Skoro już wiemy, że z Internetu należy korzystać z głową, to może przejdziemy to telewizji, która towarzyszy nam trochę dłużej niż dostęp do sieci. Bajki są źródłem pięknych wartości, które budują naszą tożsamość, jednak znowu pojawia się „ale”. Bajki kiedyś a dziś – to zdecydowana różnica. Młodzi telewidzowie nie oglądają już „Misia Uszatka”, „Reksia”, „Bolka i Lolka” czy też starych bajek Disney’a. Jesteśmy zasypywani coraz to nowszymi animacjami, w których promuje się swojego rodzaju głupotę, a w niektórych przypadkach nawet przemoc. Gdzie podziała się miłość, przyjaźń i rodzina? Jak bardzo zmieniły się potrzeby telewidzów, że wartościowe produkcje zastępowane są odmóżdżającymi bajkami? Dorośli powinni zdawać sobie sprawę, że maluchy są pozbawione zdolności samodzielnej oceny otoczenia i bardzo podatne na wpływy. Właśnie dlatego rodzice muszą chronić swoje dzieci przed działaniem reklam, szczególnie w okresie świątecznym, gdzie ich funkcja perswazyjna jest szczególnie nasilona. Czas spędzony przed telewizorem można spożytkować inaczej, wystarczy dobrze się zorganizować. 

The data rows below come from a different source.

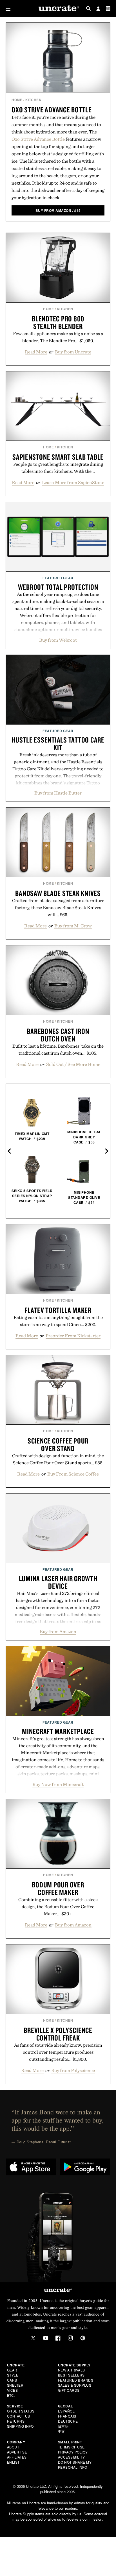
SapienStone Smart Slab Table (58, 457)
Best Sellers (71, 2375)
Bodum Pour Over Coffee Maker (58, 1888)
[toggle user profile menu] (98, 9)
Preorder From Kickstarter (73, 1335)
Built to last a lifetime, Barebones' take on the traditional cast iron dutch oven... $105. (58, 1049)
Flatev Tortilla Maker (58, 1310)
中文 (61, 2431)
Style (13, 2375)
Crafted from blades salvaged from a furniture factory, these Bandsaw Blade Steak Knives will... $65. (58, 907)
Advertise (17, 2452)
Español (66, 2411)
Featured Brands (75, 2380)
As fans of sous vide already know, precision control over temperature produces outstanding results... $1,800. (58, 2052)
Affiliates (17, 2457)
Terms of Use (71, 2447)
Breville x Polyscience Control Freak (58, 2033)
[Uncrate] (58, 8)
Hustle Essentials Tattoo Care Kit (58, 743)
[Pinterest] (83, 2338)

Oczywiście, nie wolno pozbawiać najmłodszych radości z oglądania telewizji, wszystko z umiarem i rozsądkiem. Warto selekcjonować treści, jakie dochodzą do naszych dzieci, dobrze rozporządzać ich czasem i nie pozwolić, aby Internet zdominował ich dzieciństwo. Dajmy dzieciom szansę rozwijać się emocjonalnie i intelektualnie. Ich przyszłość i dalszy rozwój zależy teraz od nas.